Регги, позволю себе несколько грустно прочтённых строк о ней. Кажется, я не придавал значения её внешности прежде. Только сейчас я вспомнил, что было в ней знакомым: выражение её лица - такое же, как у телепатически-пристальных, чуть грустных таитянских любовниц Гогена. Несколько раз я называл её Теха'аманой, но она не поняла этого; я называл её так в противоположность той, перед именем которой следует ставить "Ia orana...", в продолжение. Навязчиво. И слишком явно. Кроме того, запутанные аллюзии, уходящие в неизвестность, обнаружили несовместимость со мною: "O clemens, o pia,o dulcis Virgo Maria". Всё соединялось в одно.

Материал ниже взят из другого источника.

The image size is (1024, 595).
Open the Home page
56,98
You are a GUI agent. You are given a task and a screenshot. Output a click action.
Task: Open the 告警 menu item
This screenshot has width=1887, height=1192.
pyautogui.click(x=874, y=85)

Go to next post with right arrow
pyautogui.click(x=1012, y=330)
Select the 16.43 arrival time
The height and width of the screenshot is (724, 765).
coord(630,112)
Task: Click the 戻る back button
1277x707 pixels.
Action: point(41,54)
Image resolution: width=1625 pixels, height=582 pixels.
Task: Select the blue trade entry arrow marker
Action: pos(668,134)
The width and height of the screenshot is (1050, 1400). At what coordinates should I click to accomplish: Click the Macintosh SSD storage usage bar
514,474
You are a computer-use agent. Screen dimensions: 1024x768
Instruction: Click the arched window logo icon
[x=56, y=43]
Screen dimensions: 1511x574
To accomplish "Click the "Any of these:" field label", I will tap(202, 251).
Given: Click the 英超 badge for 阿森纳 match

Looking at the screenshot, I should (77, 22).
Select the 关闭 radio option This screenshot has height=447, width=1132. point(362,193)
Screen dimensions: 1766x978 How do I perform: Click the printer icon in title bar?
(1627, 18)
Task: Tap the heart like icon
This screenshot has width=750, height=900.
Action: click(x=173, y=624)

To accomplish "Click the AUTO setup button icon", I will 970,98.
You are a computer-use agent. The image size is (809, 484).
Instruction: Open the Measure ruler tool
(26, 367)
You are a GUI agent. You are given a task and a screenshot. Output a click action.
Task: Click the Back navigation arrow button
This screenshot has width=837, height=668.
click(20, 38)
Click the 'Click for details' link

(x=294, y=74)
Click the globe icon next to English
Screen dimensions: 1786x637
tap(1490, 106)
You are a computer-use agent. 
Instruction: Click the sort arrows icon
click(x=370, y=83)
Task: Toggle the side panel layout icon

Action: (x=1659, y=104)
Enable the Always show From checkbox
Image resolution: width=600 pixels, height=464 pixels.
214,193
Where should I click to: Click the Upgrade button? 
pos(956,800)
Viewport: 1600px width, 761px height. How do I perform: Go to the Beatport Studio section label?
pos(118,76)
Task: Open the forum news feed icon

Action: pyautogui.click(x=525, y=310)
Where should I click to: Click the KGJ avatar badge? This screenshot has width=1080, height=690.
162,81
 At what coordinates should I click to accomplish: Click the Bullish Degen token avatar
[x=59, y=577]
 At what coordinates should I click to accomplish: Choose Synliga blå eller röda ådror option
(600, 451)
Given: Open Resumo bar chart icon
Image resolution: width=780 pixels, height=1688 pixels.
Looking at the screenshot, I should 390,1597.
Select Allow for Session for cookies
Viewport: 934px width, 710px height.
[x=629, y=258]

Регги была очень выразительной (и выражаемой), я пришёл в мыслях к тому, что никогда я не видел ни в ком и ни в чём (ни во снах, ни в воображении) такой подлинной оригинальности выражения мимикой - это не было похожим на обыкновенные человеческие гримасы-клише, которые каждый натягивает себе на лицо, оказывающееся заведомо-оригинальным только из желания быть таким, Регги - нет, индивидуальность её была последствием очень нестандарного внутреннего её содержания, неким побочным эффектом, она была необыкновенной оттого, что была такой, а не из-за масок, потертых в скулах предшественниками.
Из запомненных мной Реггиных выражений лица, примеров её мимики, разочарованность в ожидании оказалась ярче всех остальных. Скорее всего, так не было вовсе, но почему-то моя извращенка-память видит следующим образом: когда Регги узнавала что-то, приводящее её в раздражённое удивление, её брови поднимались, кроме этого, край правой из них еле (ещё один неудавшийся каламбур, неудавшийся все из-за той же боязни подробностей) напрягался, губы ненадолго расставались, а глаза, закрывшись сначала, на удар белого после открытия их, убегали от наблюдаемого.